Records to process Start Marker

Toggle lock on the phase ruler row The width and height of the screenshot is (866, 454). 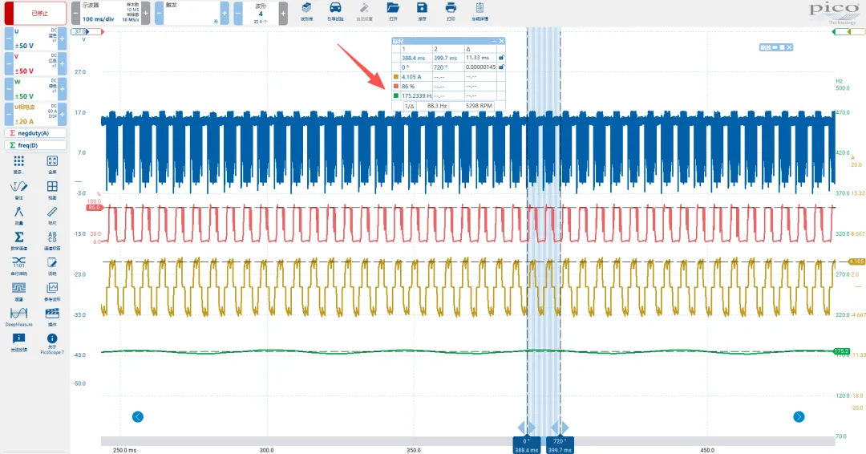tap(501, 67)
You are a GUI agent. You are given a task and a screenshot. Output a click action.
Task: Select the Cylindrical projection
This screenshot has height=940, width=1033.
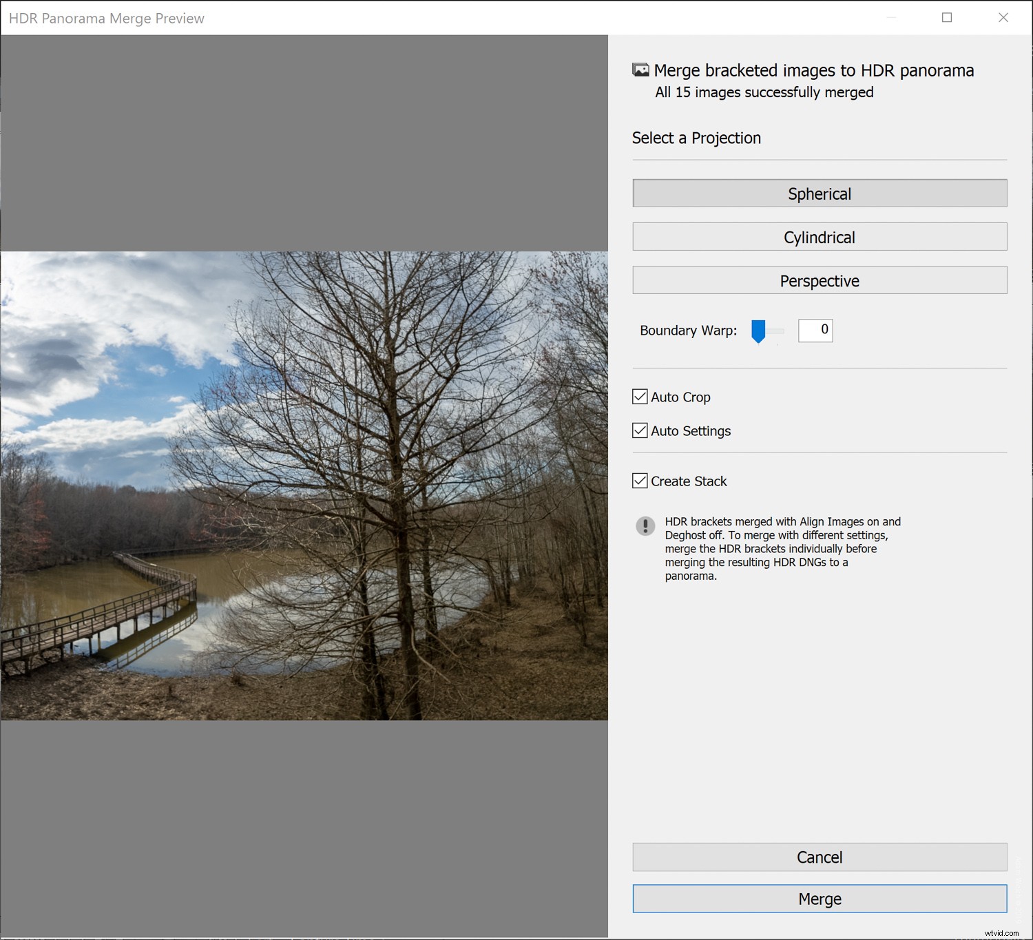point(819,237)
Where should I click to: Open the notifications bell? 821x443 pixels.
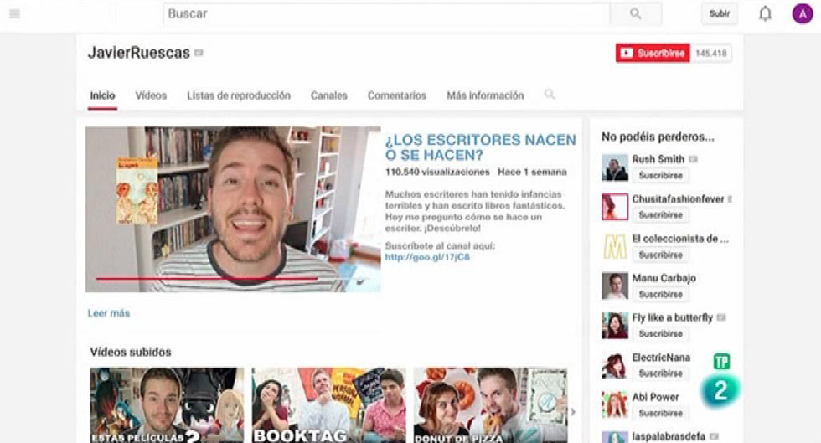tap(765, 14)
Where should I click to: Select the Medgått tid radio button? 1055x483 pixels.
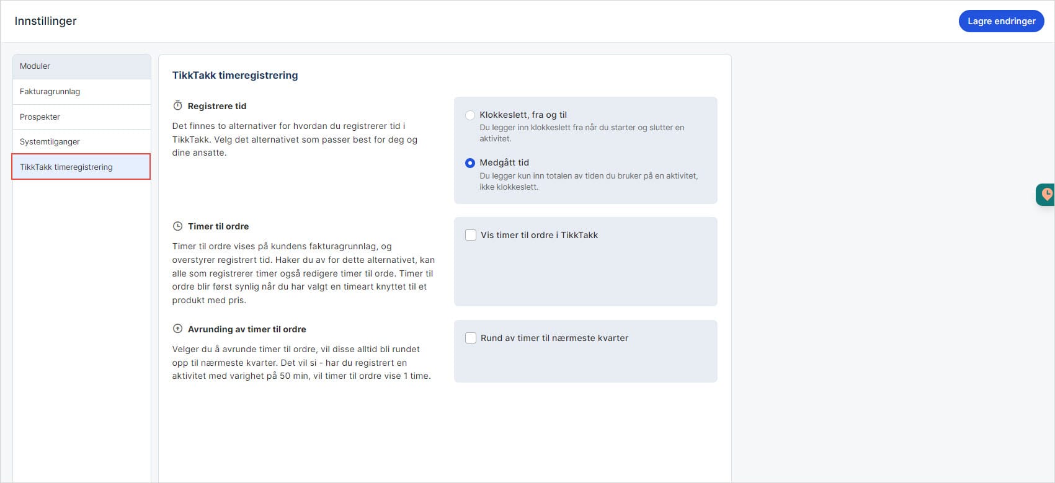pos(470,163)
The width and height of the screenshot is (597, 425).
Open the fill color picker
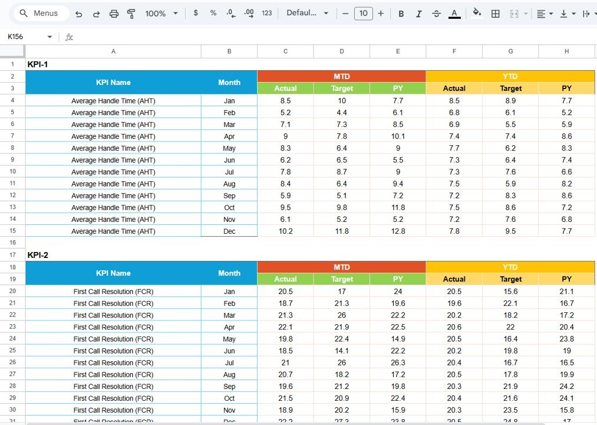(x=476, y=13)
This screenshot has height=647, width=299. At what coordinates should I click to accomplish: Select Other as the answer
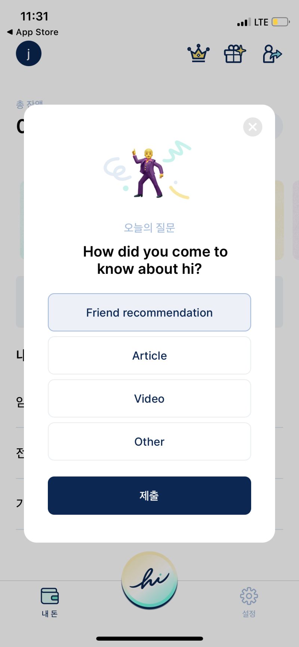(x=150, y=441)
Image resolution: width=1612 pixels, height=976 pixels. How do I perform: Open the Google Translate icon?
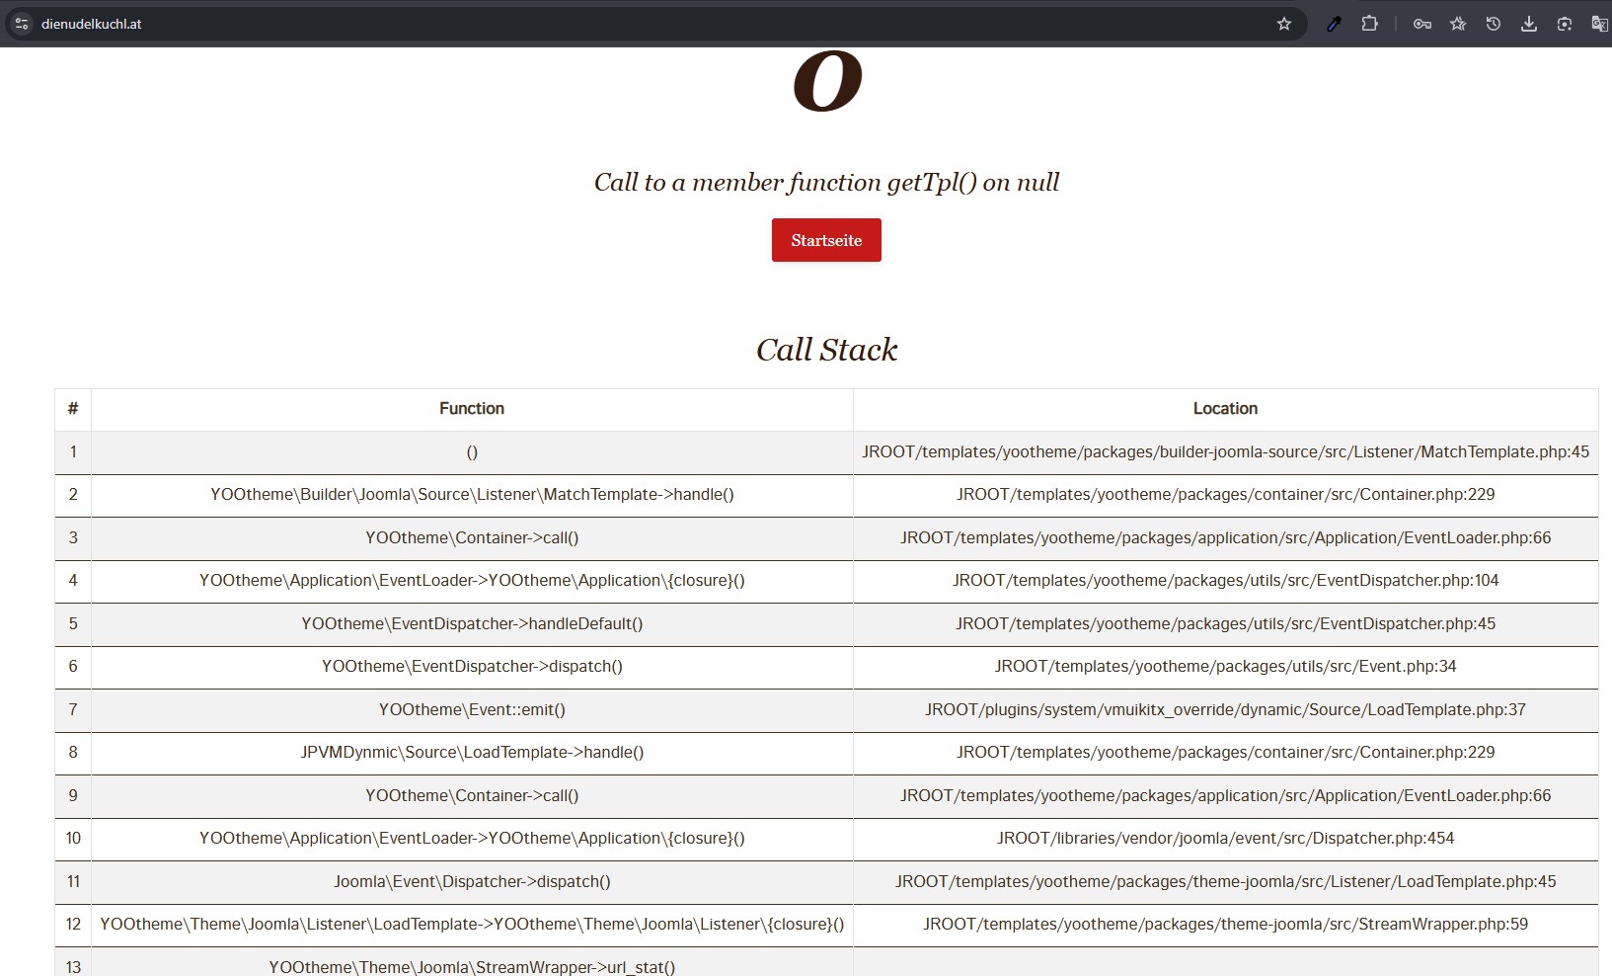[x=1598, y=24]
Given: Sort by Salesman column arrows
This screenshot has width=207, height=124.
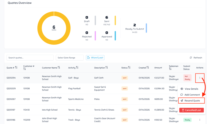Looking at the screenshot, I should [170, 69].

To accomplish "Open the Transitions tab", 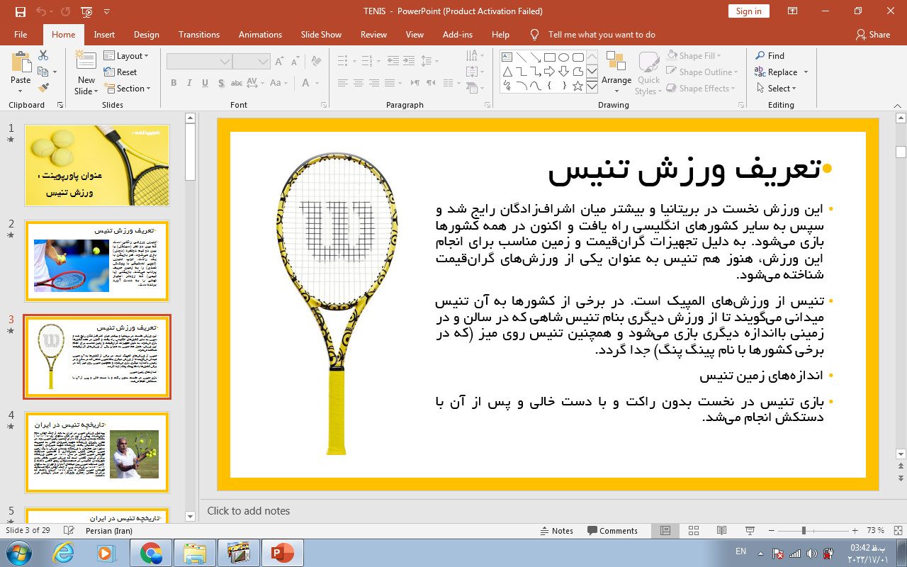I will pyautogui.click(x=199, y=35).
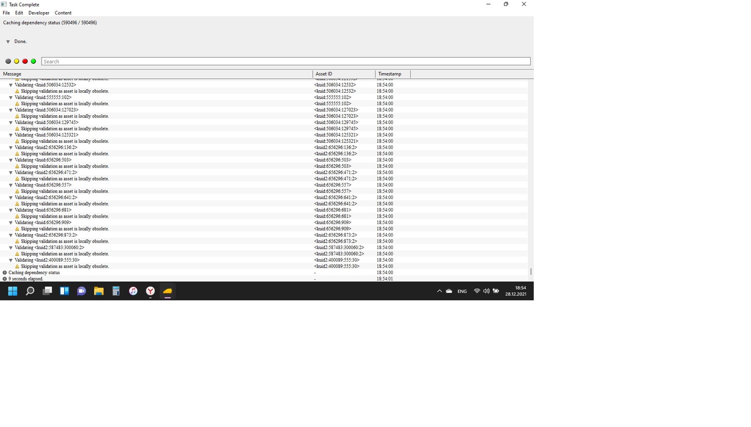Open iTunes music app from taskbar

133,291
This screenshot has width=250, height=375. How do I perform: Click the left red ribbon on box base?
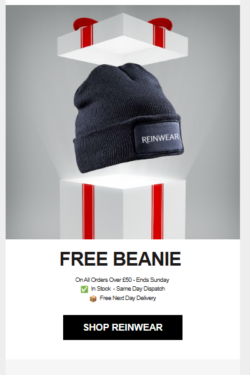pos(88,211)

Records to process End Marker

> _The problem_: Return only the lines that start at the line containing "This screenshot has width=250, height=375." and finish at the last line of the entries, exactly as written and without pictures.

> _Output for this task_:
This screenshot has width=250, height=375. How do I perform: Click the left red ribbon on box base?
pos(88,211)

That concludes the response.